# Twisting around the argument



## one_strange_otter (Aug 26, 2008)

Anybody else have a spouse that gets you completely twisted up during an argument/heated discussion. Most of the time I walk away thinking "I was pretty sure the sky was blue, but now I just don't know". You know what I mean? Like you know you had a legitimate complaint about the other person's behavior or whatever but you walk away going "what the hell was that? and what did it have to do with my mother?"


----------



## YupItsMe (Sep 29, 2011)

It usually comes from attacking how you fight instead of sticking to the subject. I used to do it to my wife and she reacts like you do. 

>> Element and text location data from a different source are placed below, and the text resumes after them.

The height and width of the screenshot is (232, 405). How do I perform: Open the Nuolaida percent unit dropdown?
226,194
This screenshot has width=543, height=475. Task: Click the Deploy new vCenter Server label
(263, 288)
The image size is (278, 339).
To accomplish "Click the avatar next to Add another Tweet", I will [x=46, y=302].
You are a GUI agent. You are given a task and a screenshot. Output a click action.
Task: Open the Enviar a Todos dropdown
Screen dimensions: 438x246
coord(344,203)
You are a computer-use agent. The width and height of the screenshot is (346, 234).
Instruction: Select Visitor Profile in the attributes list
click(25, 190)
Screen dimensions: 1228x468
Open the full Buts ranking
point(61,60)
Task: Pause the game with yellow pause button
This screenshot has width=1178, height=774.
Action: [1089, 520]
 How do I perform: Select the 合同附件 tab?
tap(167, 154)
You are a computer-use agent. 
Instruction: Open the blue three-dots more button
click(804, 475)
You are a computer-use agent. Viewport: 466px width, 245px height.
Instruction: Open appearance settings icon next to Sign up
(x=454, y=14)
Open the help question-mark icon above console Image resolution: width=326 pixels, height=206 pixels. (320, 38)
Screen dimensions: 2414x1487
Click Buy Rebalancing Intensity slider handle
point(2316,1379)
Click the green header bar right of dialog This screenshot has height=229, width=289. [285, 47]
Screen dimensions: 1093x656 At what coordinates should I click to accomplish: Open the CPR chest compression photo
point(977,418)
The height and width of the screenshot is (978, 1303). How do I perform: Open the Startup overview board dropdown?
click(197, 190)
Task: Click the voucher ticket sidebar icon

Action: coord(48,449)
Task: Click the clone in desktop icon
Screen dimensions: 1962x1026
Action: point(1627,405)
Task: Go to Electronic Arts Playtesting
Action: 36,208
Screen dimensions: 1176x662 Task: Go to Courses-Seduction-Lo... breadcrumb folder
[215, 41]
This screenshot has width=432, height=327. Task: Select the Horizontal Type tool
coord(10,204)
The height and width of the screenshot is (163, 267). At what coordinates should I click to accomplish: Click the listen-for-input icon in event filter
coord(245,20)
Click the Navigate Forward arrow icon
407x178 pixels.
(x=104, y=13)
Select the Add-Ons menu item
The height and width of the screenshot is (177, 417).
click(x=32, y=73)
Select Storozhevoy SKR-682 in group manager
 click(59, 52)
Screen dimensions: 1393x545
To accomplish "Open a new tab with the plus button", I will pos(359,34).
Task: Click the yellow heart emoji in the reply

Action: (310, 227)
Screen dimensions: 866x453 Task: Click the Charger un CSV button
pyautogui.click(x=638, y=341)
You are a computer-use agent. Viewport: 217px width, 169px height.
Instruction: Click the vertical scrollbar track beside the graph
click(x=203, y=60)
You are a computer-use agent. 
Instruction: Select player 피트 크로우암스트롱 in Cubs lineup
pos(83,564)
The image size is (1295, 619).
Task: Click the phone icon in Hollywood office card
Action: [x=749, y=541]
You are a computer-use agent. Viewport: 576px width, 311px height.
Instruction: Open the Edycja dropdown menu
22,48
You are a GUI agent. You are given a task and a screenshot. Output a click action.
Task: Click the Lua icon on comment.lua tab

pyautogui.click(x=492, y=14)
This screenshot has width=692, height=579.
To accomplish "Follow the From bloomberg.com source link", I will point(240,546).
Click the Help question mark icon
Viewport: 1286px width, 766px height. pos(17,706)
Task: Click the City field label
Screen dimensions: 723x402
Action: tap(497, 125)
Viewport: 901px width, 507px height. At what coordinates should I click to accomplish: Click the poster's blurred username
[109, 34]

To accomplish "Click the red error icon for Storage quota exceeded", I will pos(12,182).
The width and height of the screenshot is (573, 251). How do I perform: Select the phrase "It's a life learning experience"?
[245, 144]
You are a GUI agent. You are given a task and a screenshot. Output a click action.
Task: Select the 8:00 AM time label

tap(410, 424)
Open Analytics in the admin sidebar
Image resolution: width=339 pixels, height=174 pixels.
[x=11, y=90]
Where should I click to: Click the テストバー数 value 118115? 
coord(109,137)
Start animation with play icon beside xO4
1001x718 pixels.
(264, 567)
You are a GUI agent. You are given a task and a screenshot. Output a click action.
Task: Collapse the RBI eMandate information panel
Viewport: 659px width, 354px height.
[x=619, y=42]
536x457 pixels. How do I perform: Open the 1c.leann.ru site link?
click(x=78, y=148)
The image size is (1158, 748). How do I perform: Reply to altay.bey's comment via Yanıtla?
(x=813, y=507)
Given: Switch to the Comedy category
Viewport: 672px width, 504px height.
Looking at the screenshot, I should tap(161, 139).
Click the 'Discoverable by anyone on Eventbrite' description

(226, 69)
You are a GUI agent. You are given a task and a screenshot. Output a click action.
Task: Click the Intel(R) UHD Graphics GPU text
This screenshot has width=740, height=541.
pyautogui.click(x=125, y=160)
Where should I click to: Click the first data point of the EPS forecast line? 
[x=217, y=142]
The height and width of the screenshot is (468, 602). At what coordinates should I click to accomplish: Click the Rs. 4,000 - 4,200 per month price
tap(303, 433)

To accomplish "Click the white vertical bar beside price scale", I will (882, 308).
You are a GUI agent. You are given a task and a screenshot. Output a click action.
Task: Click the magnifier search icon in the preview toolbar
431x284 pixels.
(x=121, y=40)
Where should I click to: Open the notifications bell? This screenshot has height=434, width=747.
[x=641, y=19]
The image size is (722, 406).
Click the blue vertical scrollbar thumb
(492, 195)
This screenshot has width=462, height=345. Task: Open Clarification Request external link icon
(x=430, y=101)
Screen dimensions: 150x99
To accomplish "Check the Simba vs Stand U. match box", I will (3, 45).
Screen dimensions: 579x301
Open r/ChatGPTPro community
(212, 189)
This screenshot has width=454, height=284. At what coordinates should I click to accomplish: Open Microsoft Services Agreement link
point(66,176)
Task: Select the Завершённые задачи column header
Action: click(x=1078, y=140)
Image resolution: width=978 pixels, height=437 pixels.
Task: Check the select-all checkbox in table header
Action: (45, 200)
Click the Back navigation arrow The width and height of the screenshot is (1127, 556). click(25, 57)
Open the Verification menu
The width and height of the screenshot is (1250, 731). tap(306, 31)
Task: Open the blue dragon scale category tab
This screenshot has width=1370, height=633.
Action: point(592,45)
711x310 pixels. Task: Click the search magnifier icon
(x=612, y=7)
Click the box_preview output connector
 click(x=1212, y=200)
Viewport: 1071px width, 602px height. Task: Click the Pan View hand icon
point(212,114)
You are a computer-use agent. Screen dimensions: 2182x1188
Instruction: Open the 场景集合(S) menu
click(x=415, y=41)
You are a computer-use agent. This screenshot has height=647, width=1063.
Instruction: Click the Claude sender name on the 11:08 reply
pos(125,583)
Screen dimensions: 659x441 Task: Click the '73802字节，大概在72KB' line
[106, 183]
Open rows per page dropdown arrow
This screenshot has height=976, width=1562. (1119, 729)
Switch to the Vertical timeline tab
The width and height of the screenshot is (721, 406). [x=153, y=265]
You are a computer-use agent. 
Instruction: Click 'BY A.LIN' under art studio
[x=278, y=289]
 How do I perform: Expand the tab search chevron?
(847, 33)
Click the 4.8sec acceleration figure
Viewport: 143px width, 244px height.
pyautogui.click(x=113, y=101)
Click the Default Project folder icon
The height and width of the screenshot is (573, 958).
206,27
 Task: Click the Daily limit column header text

I hate to stop it to save my marriage about four years ago and just listen and try to figure out what she was saying. I read alot of books on how women commicate and what there needs


----------



## Ten_year_hubby (Jun 24, 2010)

The problem here is the discussing part in which it may be better for you to decline to participate. If you don't like something you should say straightforwardly "I don't like ..." and leave it at that. While your partner may respond in all sorts of ways, you don't have to respond to the response, just agree with whatever they say with something like "OK" after you make your feelings unambiguously known


----------



## I'mAllIn (Oct 20, 2011)

This happens to my husband and I. We see things in such completely different ways that conflicts get all twisted around and honestly about halfway through the discussion/fight I can't even remember what the hell started the whole thing because my head's spinning. The thing I thought was the problem was the one thing he DIDN'T think was a problem and I sit there going "well where in the hell do we go from here". Next question is, what do we do about it?


----------